Success on Screen and Stage

Maltz was born in Brooklyn in 1908 to Jewish immigrants. He earned a degree in philosophy from Columbia and studied drama at Yale. By 1935, Maltz had had four plays produced: Merry-Go-Round, Peace On Earth, Black Pit and Private Hicks. His first collection of short stories, Man On a Road, was also out. By this time he was a member of the Communist Party of America -- the source of all his later troubles.

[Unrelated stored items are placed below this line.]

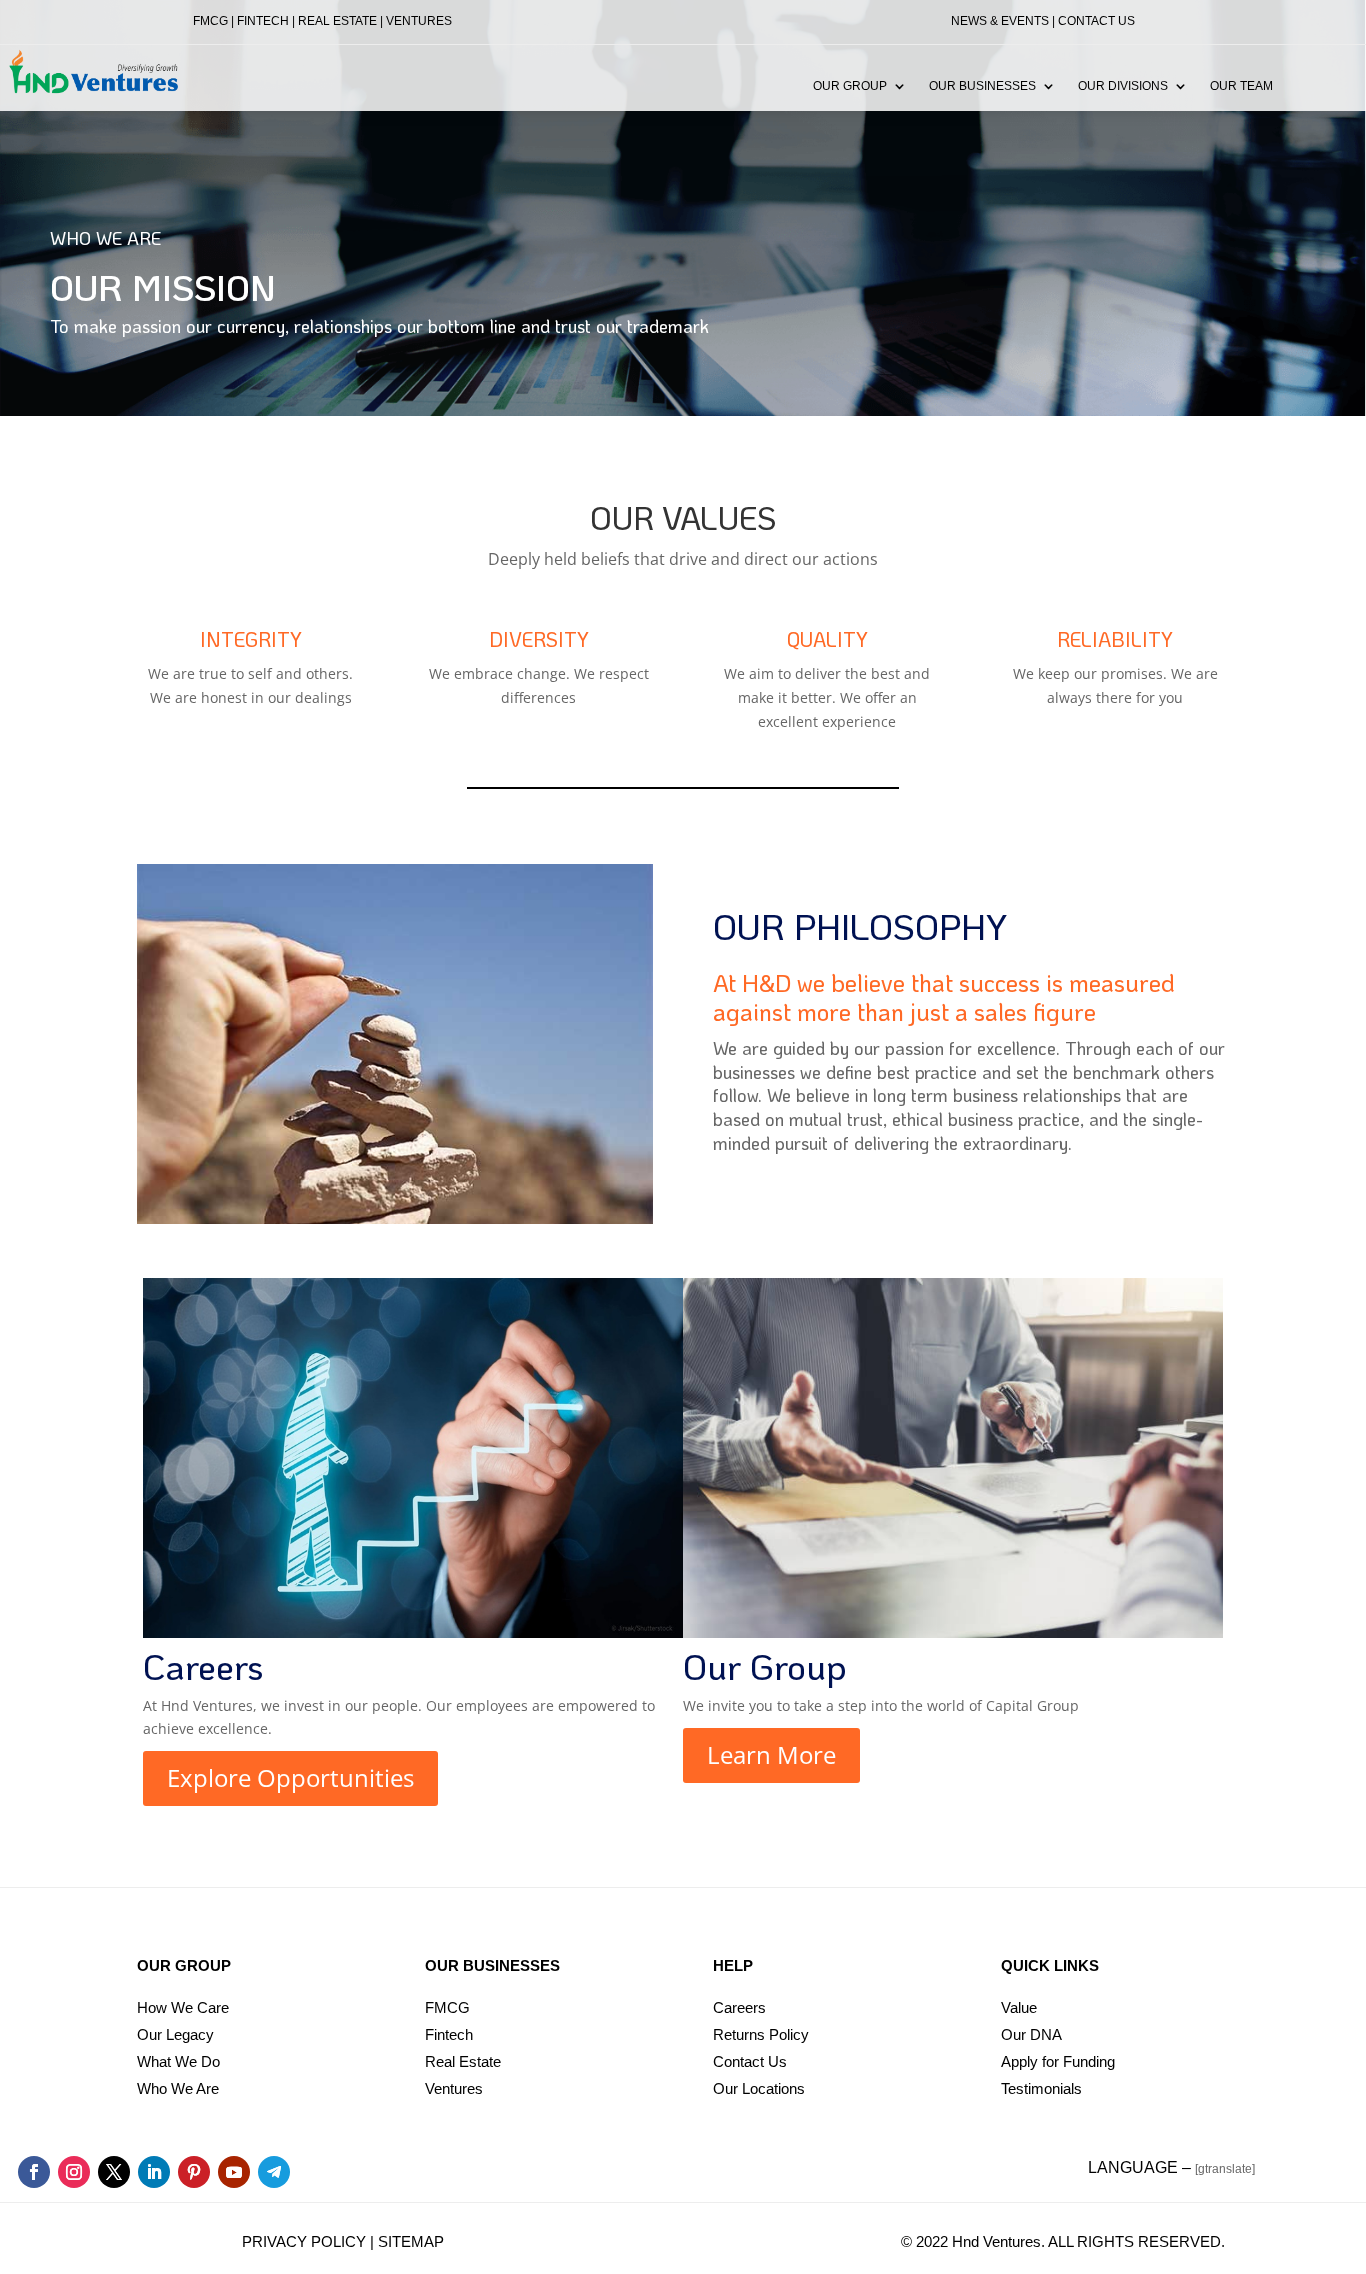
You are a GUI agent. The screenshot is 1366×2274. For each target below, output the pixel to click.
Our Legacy (175, 2034)
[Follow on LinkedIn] (154, 2172)
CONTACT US (1096, 21)
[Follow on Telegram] (274, 2172)
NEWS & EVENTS (1000, 21)
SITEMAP (411, 2241)
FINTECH (263, 21)
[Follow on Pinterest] (194, 2172)
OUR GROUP (850, 86)
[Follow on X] (114, 2172)
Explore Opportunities (290, 1777)
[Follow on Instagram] (74, 2172)
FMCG (210, 21)
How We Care (183, 2007)
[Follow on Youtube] (234, 2172)
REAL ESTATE (337, 21)
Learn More (771, 1754)
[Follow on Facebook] (34, 2172)
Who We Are (178, 2088)
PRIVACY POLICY (304, 2241)
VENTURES (419, 21)
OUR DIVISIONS (1123, 86)
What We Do (178, 2061)
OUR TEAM (1241, 86)
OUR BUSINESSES (982, 86)
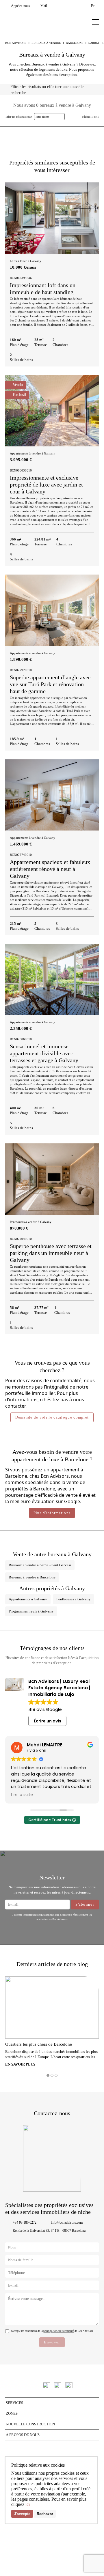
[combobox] (49, 116)
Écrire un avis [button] (47, 1721)
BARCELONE (74, 42)
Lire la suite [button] (22, 1794)
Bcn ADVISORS (15, 42)
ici (27, 2504)
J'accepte (22, 2514)
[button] (92, 217)
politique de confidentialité (58, 2331)
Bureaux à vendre (46, 42)
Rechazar (45, 2514)
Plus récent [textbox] (42, 116)
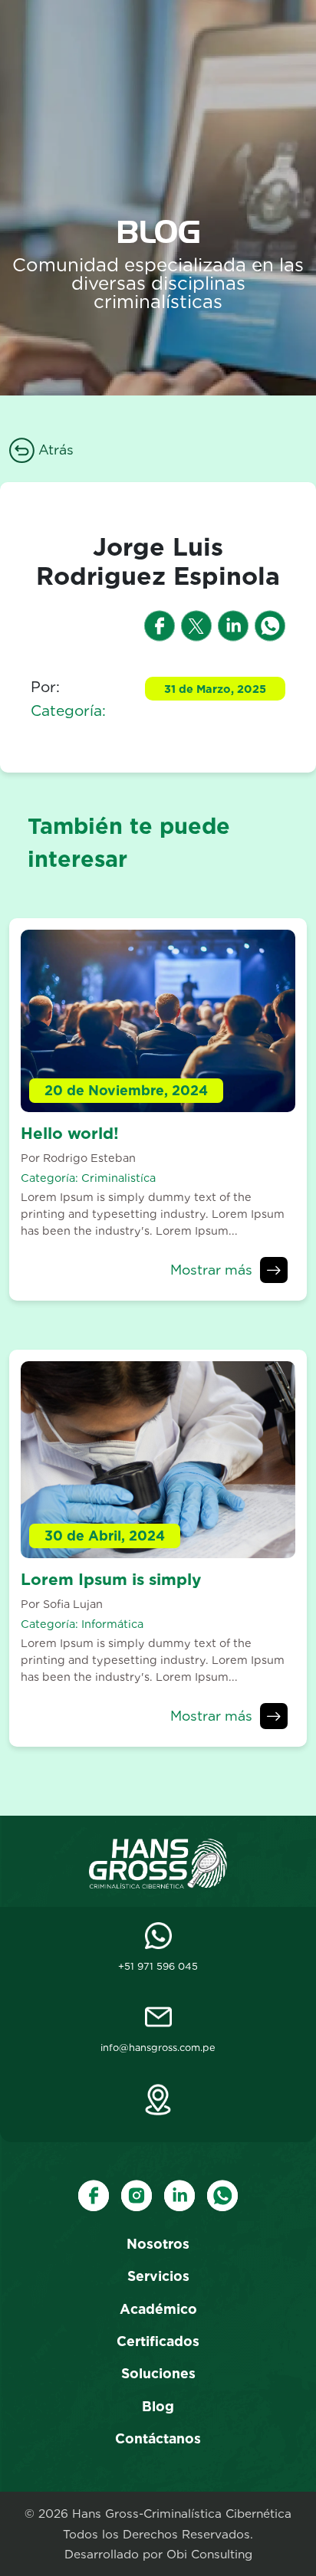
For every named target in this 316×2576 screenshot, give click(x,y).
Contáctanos (158, 2438)
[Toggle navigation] (287, 35)
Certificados (158, 2341)
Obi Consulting (209, 2554)
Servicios (158, 2276)
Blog (158, 2406)
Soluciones (158, 2373)
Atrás (54, 449)
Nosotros (158, 2244)
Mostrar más (211, 1270)
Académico (158, 2309)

In 1941 Maltz moved to Los Angeles to work on his first screenplay, This Gun for Hire, an adaptation of Graham Greene’s novel. It was up to Maltz to transpose Greene’s story to an American setting and do away with Greene’s Christian symbolism, which was not suited to a commercial thriller. That same year he wrote the commentary for Moscow Strikes Back, which was an American propaganda film on behalf of the Soviets. And in 1945 he would write the script for The House I Live In, a documentary on tolerance featuring Frank Sinatra’s performance of the title song and a lecture by him about the evil of prejudice. Both short films won Academy Awards.